Why is pmr::string so slow in these benchmarks? - c++

Trying out the example in Section 5.9.2 Class monotonic_buffer_resource of the following article on Polymorphic Memory Resources by Pablo Halpern :
Doc No: N3816
Date: 2013-10-13
Author: Pablo Halpern
phalpern#halpernwightsoftware.com
Polymorphic Memory Resources - r1
(Originally N3525 – Polymorphic Allocators)
The article claims that :
The monotonic_buffer_resource class is designed for very fast memory allocations
in situations where memory is used to build up a few objects and then is released all
at once when those objects go out of scope.
and that :
A particularly good use for a monotonic_buffer_resource is to provide memory for
a local variable of container or string type. For example, the following code
concatenates two strings, looks for the word “hello” in the concatenated string, and
then discards the concatenated string after the word is found or not found. The
concatenated string is expected to be no more than 80 bytes long, so the code is
optimized for these short strings using a small monotonic_buffer_resource [...]
I've benchmarked the example using the google benchmark library and boost.container 1.69's polymorphic resources, compiled and linked to release binaries with g++-8 on an Ubuntu 18.04 LTS hyper-v virtual machine with the following code :
// overload using pmr::string
static bool find_hello(const boost::container::pmr::string& s1, const boost::container::pmr::string& s2)
{
using namespace boost::container;
char buffer[80];
pmr::monotonic_buffer_resource m(buffer, 80);
pmr::string s(&m);
s.reserve(s1.length() + s2.length());
s += s1;
s += s2;
return s.find("hello") != pmr::string::npos;
}
// overload using std::string
static bool find_hello(const std::string& s1, const std::string& s2)
{
std::string s{};
s.reserve(s1.length() + s2.length());
s += s1;
s += s2;
return s.find("hello") != std::string::npos;
}
static void allocator_local_string(::benchmark::State& state)
{
CLEAR_CACHE(2 << 12);
using namespace boost::container;
pmr::string s1(35, 'c'), s2(37, 'd');
for (auto _ : state)

Problems to solve:
a: In the pmr::string benchmark post, which compiler built the release binaries?
b: Continue the pmr::string benchmark post from the point where it stops.

Record set:
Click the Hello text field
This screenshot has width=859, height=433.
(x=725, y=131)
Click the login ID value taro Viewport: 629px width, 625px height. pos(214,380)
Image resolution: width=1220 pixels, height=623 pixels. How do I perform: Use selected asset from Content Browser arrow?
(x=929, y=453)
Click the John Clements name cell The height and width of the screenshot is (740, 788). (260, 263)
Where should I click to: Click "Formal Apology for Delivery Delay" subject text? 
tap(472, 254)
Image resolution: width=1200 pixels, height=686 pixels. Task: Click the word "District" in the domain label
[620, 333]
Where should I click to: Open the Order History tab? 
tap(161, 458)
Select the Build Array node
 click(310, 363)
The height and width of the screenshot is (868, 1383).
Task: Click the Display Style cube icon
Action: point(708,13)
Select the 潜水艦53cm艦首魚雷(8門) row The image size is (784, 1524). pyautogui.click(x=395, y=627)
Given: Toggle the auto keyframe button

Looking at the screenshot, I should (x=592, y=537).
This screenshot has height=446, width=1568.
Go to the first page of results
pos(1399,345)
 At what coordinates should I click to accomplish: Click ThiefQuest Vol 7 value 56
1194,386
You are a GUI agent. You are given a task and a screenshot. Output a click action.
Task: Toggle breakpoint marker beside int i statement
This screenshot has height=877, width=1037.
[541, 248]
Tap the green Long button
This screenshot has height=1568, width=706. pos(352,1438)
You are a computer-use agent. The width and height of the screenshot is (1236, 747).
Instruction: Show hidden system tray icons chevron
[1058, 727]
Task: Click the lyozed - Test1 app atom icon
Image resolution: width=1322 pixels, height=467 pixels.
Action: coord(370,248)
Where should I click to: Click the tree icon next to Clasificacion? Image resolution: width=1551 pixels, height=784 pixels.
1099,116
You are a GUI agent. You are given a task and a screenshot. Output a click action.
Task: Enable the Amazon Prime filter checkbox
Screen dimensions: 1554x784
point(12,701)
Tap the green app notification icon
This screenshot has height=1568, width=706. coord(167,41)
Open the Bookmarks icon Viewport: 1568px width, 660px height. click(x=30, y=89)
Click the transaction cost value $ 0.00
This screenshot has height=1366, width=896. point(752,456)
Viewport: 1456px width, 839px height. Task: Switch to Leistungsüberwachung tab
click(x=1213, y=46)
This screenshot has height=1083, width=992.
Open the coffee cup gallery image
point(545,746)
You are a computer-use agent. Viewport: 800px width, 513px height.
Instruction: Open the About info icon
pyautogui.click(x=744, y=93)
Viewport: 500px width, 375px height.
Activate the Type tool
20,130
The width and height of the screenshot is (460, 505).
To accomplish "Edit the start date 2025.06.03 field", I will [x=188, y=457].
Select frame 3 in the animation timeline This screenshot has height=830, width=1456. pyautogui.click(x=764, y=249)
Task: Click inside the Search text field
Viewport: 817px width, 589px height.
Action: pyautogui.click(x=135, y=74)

Responses to the tasks:
a: g++-8

b:
{
::benchmark::DoNotOptimize(find_hello(s1, s2));
}
}
// pmr::string with monotonic buffer resource benchmark registration
BENCHMARK(allocator_local_string)->Repetitions(5);
static void allocator_global_string(::benchmark::State& state)
{
CLEAR_CACHE(2 << 12);
std::string s1(35, 'c'), s2(37, 'd');
for (auto _ : state)
{
::benchmark::DoNotOptimize(find_hello(s1, s2));
}
}
// std::string using std::allocator and global allocator benchmark registration
BENCHMARK(allocator_global_string)->Repetitions(5);
Here are the results :
How is the pmr::string benchmark so slow compared to std::string?
I assume std::string's std::allocator should use "new" on the reserve call, and construct each character afterwards when calling :
s += s1;
s += s2
Comparing that to a pmr::string using a polymorphic allocator that holds the monotonic_buffer_resource, reserving memory should boil down to simply pointer arithmetic, necessitating no "new" as the char buffer should be sufficient. Subsequently, it would construct each character as std::string does.
So, considering that the only differing operations between the pmr::string version of find_hello and the std::string version of find_hello is the call to reserve memory, with pmr::string using stack allocation and std::string using heap allocation :
Is my benchmark wrong?
Is my interpretation of how allocation should occur wrong?
Why is the pmr::string benchmark approximately 5 times slower than the std::string benchmark?

There is a combination of things that makes boost pmr::basic_string slower:
Construction of the pmr::monotonic_buffer_resource has some cost (17 nano-seconds here).
pmr::basic_string::reserve reserves more than one requires. It reserves 96 bytes in this case, which is more than the 80 bytes you have.
Reserving in pmr::basic_string is not free, even when the buffer is big enough (extra 8 nano-seconds here).
The concatenation of strings is costly (extra 64 ns here).
pmr::basic_string::find has a suboptimal implementation. This is the real cost for the poor speed. In GCC's std::basic_string::find uses __builtin_memchr to find the first character that might match, which boost is doing it all in one big loop. Apparently this is the main cost, and what makes boost run slower than std.
So, after increasing the buffer, and comparing boost::container::string with boost::container::pmr::string, the pmr version comes slightly slower (293 ns vs.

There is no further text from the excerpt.